● **PROMPT 1**:
Answer these questions using the article on whale myoglobin and synthetic blood:
(a) In which journal was the research published?
(b) How many times more myoglobin can whales pack into their muscles than a human can?
(c) According to Olson, what is the key factor that allows cells to produce high amounts of the protein?
● **PROMPT 2**:
Resume the article on whale myoglobin and synthetic blood, starting after its last sentence.

● **TEXT BLOCK**:
===
The same proteins that allow whales to dive without breathing for up to two hours could be harnessed by medical experts to develop useful synthetic blood, according to research published this week in the Journal of Biological Chemistry.
The quest to develop synthetic blood for use in human trauma patients has been two decades in the making, but now Rice University biochemist John Olson and his colleagues have found that deep-diving mammals have a more stable version of myoglobin, a protein that holds oxygen for use inside muscle cells.
This allows whales to produce larger amounts of myoglobin than humans, Olson explained in a statement. In fact, the creatures can pack 10 to 20 times more of this protein into their muscles than a human. This allows them to “download” oxygen directly into their skeletal muscles and stay active, even when they are holding their breath at great depths, he added.
“Whale meat is so dark because it’s filled with myoglobin that is capable of holding oxygen. But when the myoglobin is newly made, it does not yet contain heme, an iron-filled compound that forms the nonprotein part of hemoglobin,” said Olson. “We found that the stability of heme-free myoglobin is the key factor that allows cells to produce high amounts of the protein.”
===
● **DATA PROVIDED**:
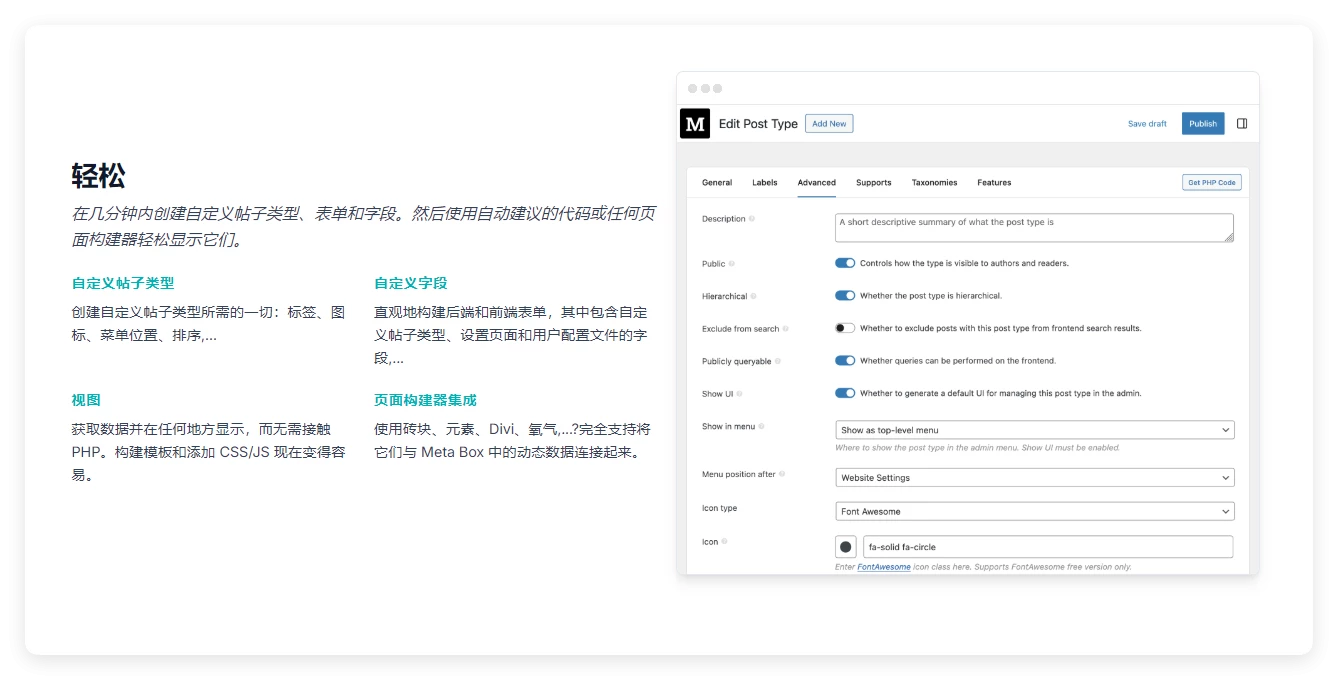Open the settings sidebar panel icon
The width and height of the screenshot is (1338, 680).
click(x=1242, y=123)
===
● **EXPECTED OUTPUT 1**:
(a) The Journal of Biological Chemistry.
(b) 10 to 20 times more.
(c) The stability of heme-free myoglobin.

● **EXPECTED OUTPUT 2**:
Olson has spent 20 years studying hemoglobin, a larger and more complex oxygen-transporting protein found in blood, with the goal of creating synthetic blood for use in transfusions. He wants to create a strain of bacteria capable of generating massive amounts of this protein, and now he is one step closer to that goal thanks to this new discovery.
Myoglobin stability is the key, researchers find
Currently, hospitals and emergency rooms are forced to depend upon donated blood, which tends to be in short supply and can only be stored for a limited amount of time. In order to make longer lasting and more readily available synthetic blood, Olson and his fellow researchers hope to max out the amount of hemoglobin that bacteria can express.
“Our results confirm that protein stability is the key,” he said. His team “developed an in-vitro method for testing myoglobin expression outside of living cells. That allowed us to carefully control all the variables. We found that the amount of fully active myoglobin expressed was directly and strongly dependent on the stability of the protein before it bound the heme group.”
The globin family of proteins are shaped like the pocket of a baseball glove, opening and closing in order to trap and release oxygen, the study authors explained. The more stable that the heme-free type of myoglobin they could produce, the greater amount of the final product they could create.
During their experiments, the researchers compared the stability and cell-free expression level of myoglobins from humans, pigs, gray seals and several types of whales, confirming that stability of the heme-free version directly correlated with expression levels. Olson said that the discovery was “very important for our projects on synthetic blood substitutes.”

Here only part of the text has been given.